Elon Musk just announced something called TeraFab. It's a $25 billion project between Tesla, SpaceX, and xAI to build their own chip factory in Austin.

The basic idea: instead of buying chips from other companies, Musk wants to make his own. One giant facility that handles the whole process from start to finish. They're going for the smallest, most advanced chips you can currently make — the same level that companies like TSMC in Taiwan are just starting to produce.

Two types of chips are coming out of this thing. One goes into Tesla cars and those Optimus robots. The other is built specifically to survive in space — designed to handle radiation and extreme temperatures so it can run on satellites.

Here's the part that really caught my attention. Musk says 80% of what this factory produces is going to space. Not Earth. Space. His argument is that solar power up there is about 5x stronger than what we get on the ground, and it's actually easier to cool electronics in a vacuum than it is here. So instead of fighting for land and power grid access to build massive data centers on Earth, just put them in orbit.

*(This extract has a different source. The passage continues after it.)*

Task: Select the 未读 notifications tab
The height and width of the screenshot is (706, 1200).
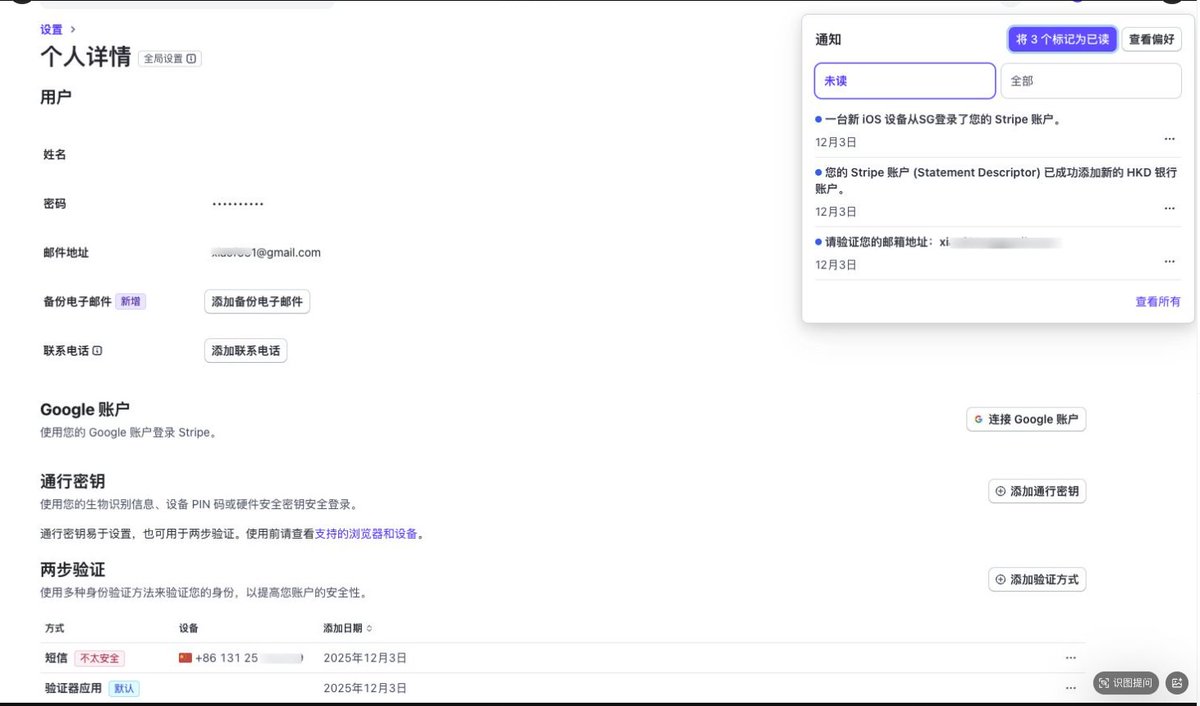Action: (904, 78)
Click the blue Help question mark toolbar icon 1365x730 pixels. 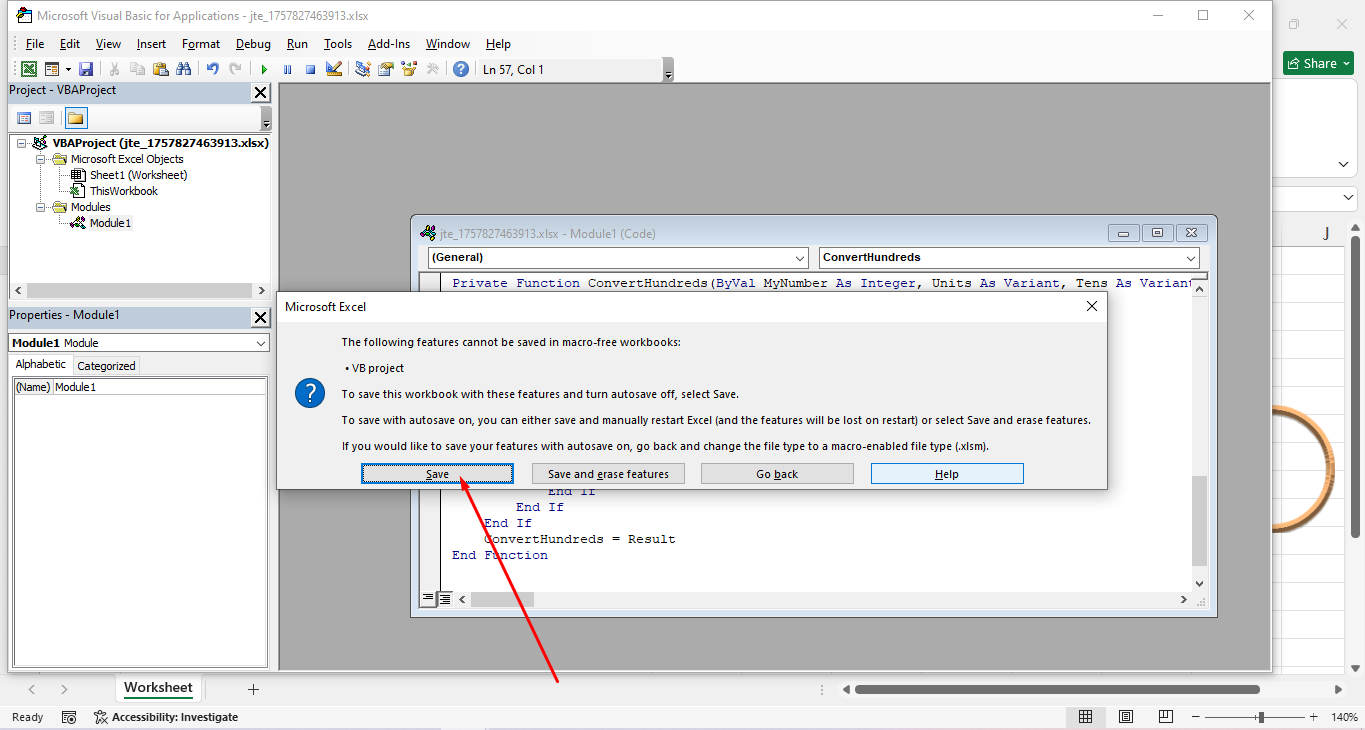tap(460, 69)
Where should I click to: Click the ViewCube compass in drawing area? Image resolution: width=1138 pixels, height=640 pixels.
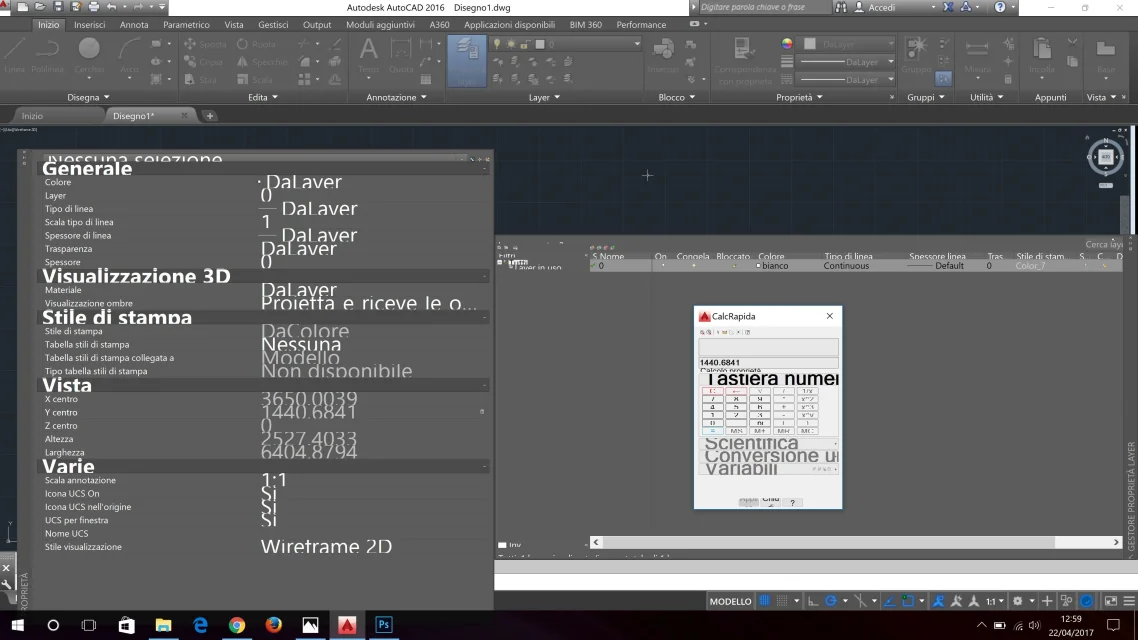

To put the numbers in perspective: he's targeting a terawatt of computing power per year. The entire US power grid produces about 1.2 terawatts total. He's basically saying he wants to match the whole country's power output, but in computer chips floating in space.

Now, is this actually going to happen? Musk has a long track record of announcing massive plans and then either scaling them back or taking way longer than promised. There's no construction timeline yet. And making chips at this level is incredibly hard — companies that have been doing it for decades still struggle with it.

But even the skeptics have to admit: if even a fraction of this works out, it changes who controls the chips that power AI. Right now, basically every AI company on the planet depends on one company in Taiwan for their best chips. Musk building his own factory — even a smaller version of what he's promising — starts to break that dependency.

Whether you think it's visionary or just Musk being Musk, the direction is worth watching.